Etat des lieux - « Préalablement à ces nouveaux travaux, nous avons besoin d’un état des lieux sur ce qui a été fait depuis l’accord santé et sécurité au travail (ASST) du 20 novembre 2009 que nous avons signé. Les CHSCT sont en première ligne. Or ils n’ont pas encore trouvé leur place car beaucoup d’employeurs sont dans le déni. Sur 63 mesures de l’accord de 2009, bon nombre ne sont pas mises en œuvre », souligne pour La Gazette Philippe Vorkaufer, chargé du dossier à la fédération CGT des services publics.

Dans cette exigence de bilan, Dominique Thoby, secrétaire nationale du Syndicat des enseignants-Unsa, se montre plus pragmatique. « Le bilan se fera naturellement, au fur et à mesure des sujets abordés. Sur chaque thème, nous repartirons de ce qui a été engagé et nous verrons comment poursuivre et améliorer, sans ressasser le passé », note la secrétaire nationale.
Pour autant, elle remarque elle aussi que les employeurs publics n’ont pas pris toute la mesure de leur nouvelle compétence « conditions de travail ».

Déni ou freins ? 
- Ces « freins », Muriel Gibert, directrice générale adjointe du CIG de la petite couronne et membre du Conseil supérieur de la FPT qui représentait les employeurs à cette réunion, affirme ne pas les constater en Ile-de-France.

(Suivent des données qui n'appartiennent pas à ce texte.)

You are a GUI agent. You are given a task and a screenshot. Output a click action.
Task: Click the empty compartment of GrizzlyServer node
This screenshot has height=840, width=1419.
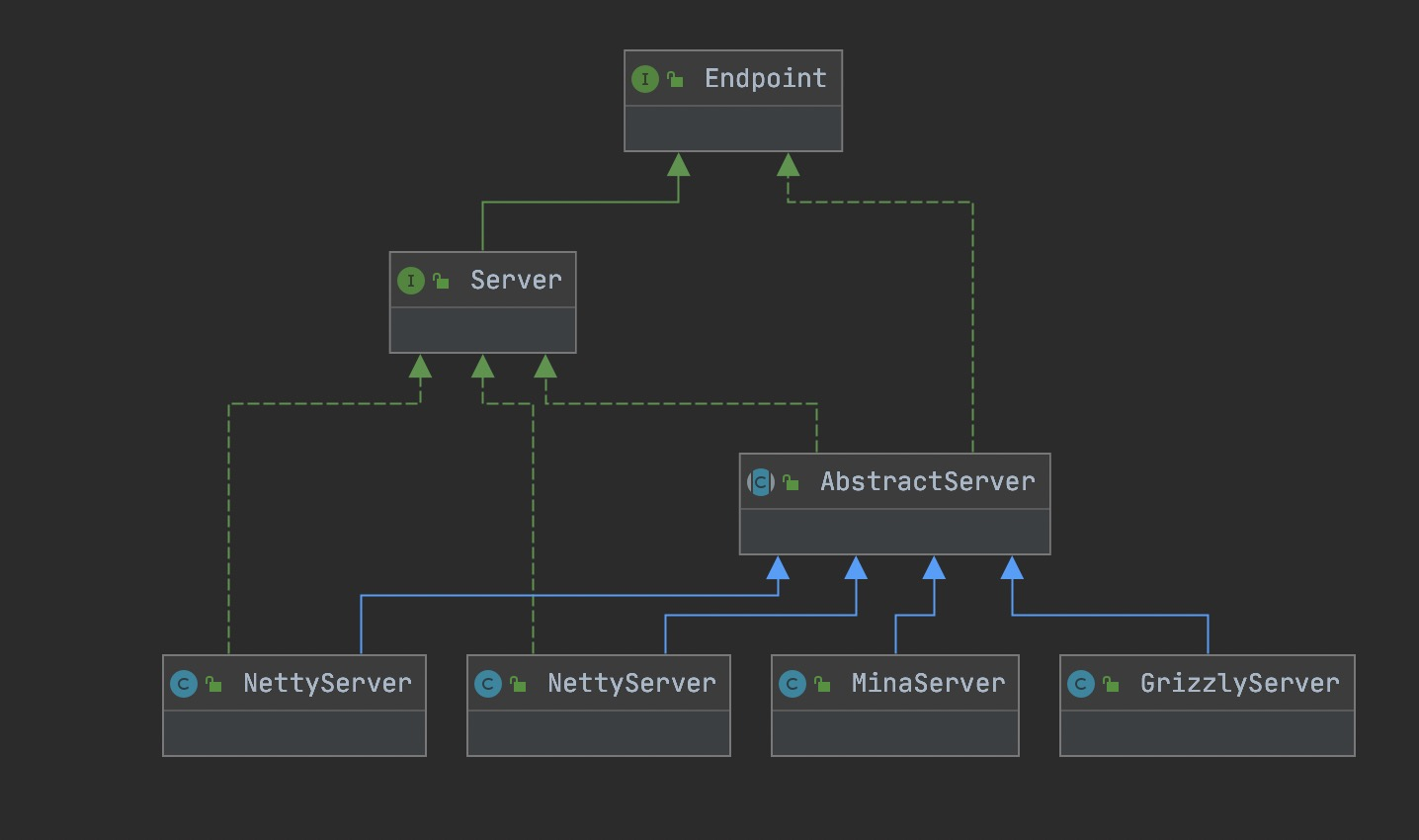pos(1207,733)
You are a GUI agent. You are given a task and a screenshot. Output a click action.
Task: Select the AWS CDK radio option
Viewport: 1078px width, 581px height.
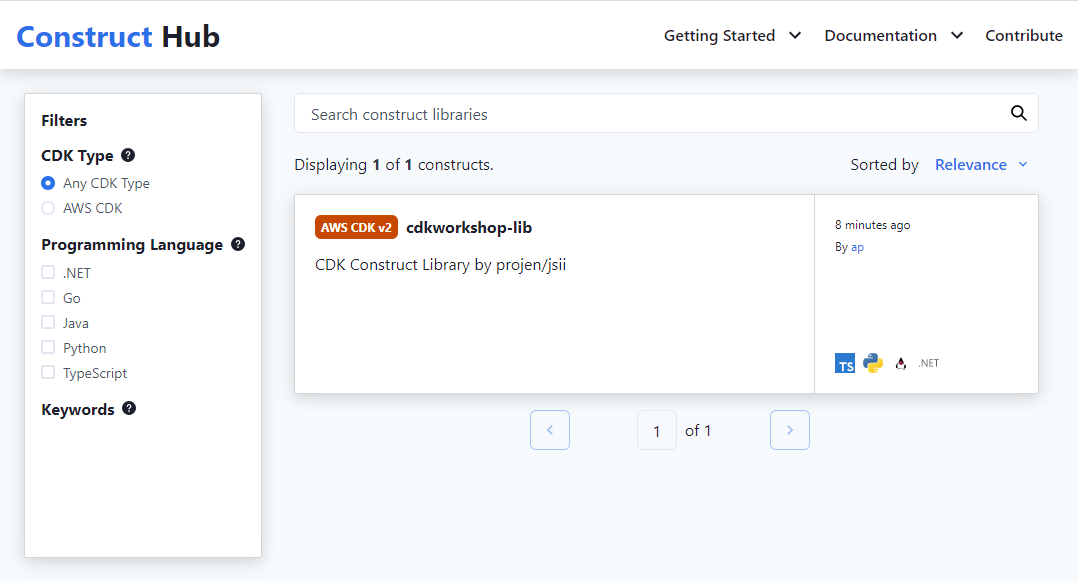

« Il y a une vraie volonté des employeurs de s’occuper de la prévention au sens large et des risques professionnels », remarquait-elle à l’issue de la réunion, satisfaite que la ministre revienne sur la réalisation du document unique, la prévention des RPS et la médecine de prévention.
« C’est intéressant de faire le point sur une négociation qui a demandé tant de temps et d’énergie. C’est l’acte II de l’accord santé et sécurité au travail », en concluait-t-elle.

Sortir d’impasses - Après cette première étape, Dominique Thoby, pour l’Unsa, se disait rassurée par une ministre qui connaît son sujet. « Marylise Lebranchu ne néglige pas la question des suicides au travail et des suicides des agents. Elle a parlé d’impasse professionnelle dans laquelle des agents ont pu être mis. Nous allons discuter avec une ministre qui comprend les choses, alors que les ministères minorent souvent l’impact des conditions de travail sur la santé des agents. Nous serons partie prenante, tout en étant vigilants et exigeants », a assuré la secrétaire du SE-Unsa, satisfaite du droit au reclassement évoqué par la ministre.

Philippe Vorkaufer, pour la CGT, estime, lui, qu’il y a urgence à voir publiée la circulaire sur les CHSCT dans la FPT.

Prolongement de cette réunion, la formation spécialisée sur la santé et la sécurité au travail du Conseil commun de la fonction publique se réunira pour la première fois le 3 décembre avant deux rendez-vous sur les RPS, prévus les 6 et 20 décembre.